*Problem description*
Start at the line holding "1031x555 pixels.". Write out that line and each one after it to the end of the data, unchanged.

*Information supplied*
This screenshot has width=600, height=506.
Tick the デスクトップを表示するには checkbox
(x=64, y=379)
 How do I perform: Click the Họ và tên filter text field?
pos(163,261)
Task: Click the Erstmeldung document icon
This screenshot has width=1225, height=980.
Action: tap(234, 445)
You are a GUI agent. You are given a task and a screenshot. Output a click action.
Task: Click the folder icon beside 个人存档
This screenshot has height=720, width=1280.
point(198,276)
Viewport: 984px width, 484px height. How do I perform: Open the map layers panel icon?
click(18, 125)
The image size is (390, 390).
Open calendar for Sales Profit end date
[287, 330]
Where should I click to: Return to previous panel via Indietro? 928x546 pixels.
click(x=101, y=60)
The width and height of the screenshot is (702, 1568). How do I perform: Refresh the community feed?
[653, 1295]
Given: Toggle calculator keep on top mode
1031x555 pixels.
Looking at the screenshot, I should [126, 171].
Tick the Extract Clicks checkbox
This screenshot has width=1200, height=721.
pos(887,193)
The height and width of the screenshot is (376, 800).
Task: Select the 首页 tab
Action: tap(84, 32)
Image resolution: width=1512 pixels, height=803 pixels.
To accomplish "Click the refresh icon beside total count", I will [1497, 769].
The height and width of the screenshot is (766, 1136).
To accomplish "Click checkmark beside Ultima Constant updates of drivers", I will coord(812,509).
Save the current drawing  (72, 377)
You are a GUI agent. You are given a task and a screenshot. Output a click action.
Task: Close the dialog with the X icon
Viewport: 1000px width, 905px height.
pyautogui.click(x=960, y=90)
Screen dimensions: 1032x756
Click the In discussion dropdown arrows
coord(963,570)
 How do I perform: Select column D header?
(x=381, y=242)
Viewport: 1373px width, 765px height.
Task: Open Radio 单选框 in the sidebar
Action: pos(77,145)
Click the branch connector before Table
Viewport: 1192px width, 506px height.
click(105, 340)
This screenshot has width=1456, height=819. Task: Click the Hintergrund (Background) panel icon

*Response below*
1031x555 pixels.
Looking at the screenshot, I should [126, 171].
Tick the Extract Clicks checkbox
This screenshot has width=1200, height=721.
pos(887,193)
The height and width of the screenshot is (376, 800).
Task: Select the 首页 tab
Action: tap(84, 32)
Image resolution: width=1512 pixels, height=803 pixels.
To accomplish "Click the refresh icon beside total count", I will [1497, 769].
The height and width of the screenshot is (766, 1136).
To accomplish "Click checkmark beside Ultima Constant updates of drivers", I will coord(812,509).
Save the current drawing  (72, 377)
You are a GUI agent. You are given a task and a screenshot. Output a click action.
Task: Close the dialog with the X icon
Viewport: 1000px width, 905px height.
pyautogui.click(x=960, y=90)
Screen dimensions: 1032x756
Click the In discussion dropdown arrows
coord(963,570)
 How do I perform: Select column D header?
(x=381, y=242)
Viewport: 1373px width, 765px height.
Task: Open Radio 单选框 in the sidebar
Action: pos(77,145)
Click the branch connector before Table
Viewport: 1192px width, 506px height.
click(105, 340)
This screenshot has width=1456, height=819. Task: Click the Hintergrund (Background) panel icon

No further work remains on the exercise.